Interesting, Cruz defined his principles as: "Live within our means, stop bankrupting our kids and grandkids, follow the Constitution." Of course, then he proceeded to shred the constitution just a few moments later. When the topic veered to gay marriage Cruz expressed how the issue should be left to the states, saying: "Under the Constitution, marriage is a question for the states."

Of course, when Colbert pointed out that the constitution does not mention marriage, Cruz retorted: "And that's exactly why it's a question for the states. Because the 10th amendment says if it doesn't mention it, it's a question for the states."

It is ironic, bordering on demagogic, how Republicans pick and choose what parts of the constitution they fetishize! Cruz next desperately repeated: "I believe in democracy. I believe in democracy..." But he seems to know nothing about it.

States rights have been an issue that conservatives have championed for years in their culture war arguments. Hypocritically, they oppose the state's deciding in the case of legalizing marijuana, but regardless. Cruz seems to so readily forget how the state's rights mantra was leaned on for decades to suppress blacks and their voting rights, and to enforce segregation. Now the same oppressive voices, after losing the segregation battle, have turned to state's rights arguments again as an instrument to enforce conservative values on society in the case of gay marriage.

Cruz conveniently forgets that Section One of the 14th amendment provides for equal protection of the laws and due process. Those guiding principles were the grounds the five justices on the Supreme Court used to strike down state marriage bans. Interestingly, this is the same section of the constitution which allows for birthright citizenship, which Trump so vehemently opposes. Perhaps this language is a communist plot!

Now Cruz does not just limit himself to expressing his thought that gay marriage should be decided by individual states, in the next breath he rails against the Supreme Court itself as a body of "five unelected lawyers in Washington." He quizically asks why should we hand over our rights to them, saying issues should be decided at the ballot box. In his quest, he is like Don Quixote charging at the windmills!

Well, issues are decided at the ballot box! We democratically elect a president who then appoints judges to the Supreme Court when a vacancy opens with the retirement of a sitting judge. Of course, the president selects someone he believes comports with his own philosophy. There are sometimes surprises as in the case of Justice Souter who was selected by the first President Bush and then came to vote reliably with the court's liberal members.

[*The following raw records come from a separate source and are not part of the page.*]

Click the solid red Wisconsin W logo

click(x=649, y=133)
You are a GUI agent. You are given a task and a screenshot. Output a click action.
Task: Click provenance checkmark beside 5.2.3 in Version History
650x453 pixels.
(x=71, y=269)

Does Cruz want to eliminate the Supreme Court? I mean, just where does his radical thinking lead? On the one hand, he wants to "follow the constitution," while on the other, his beliefs are diametrically opposed to Article Three of the constitution establishing the Supreme Court as the supreme law of the land. Conservatives, such as Cruz, just fundamentally reject the principle of judicial supremacy, but fortunately, this doctrine protects us from conservative tyranny.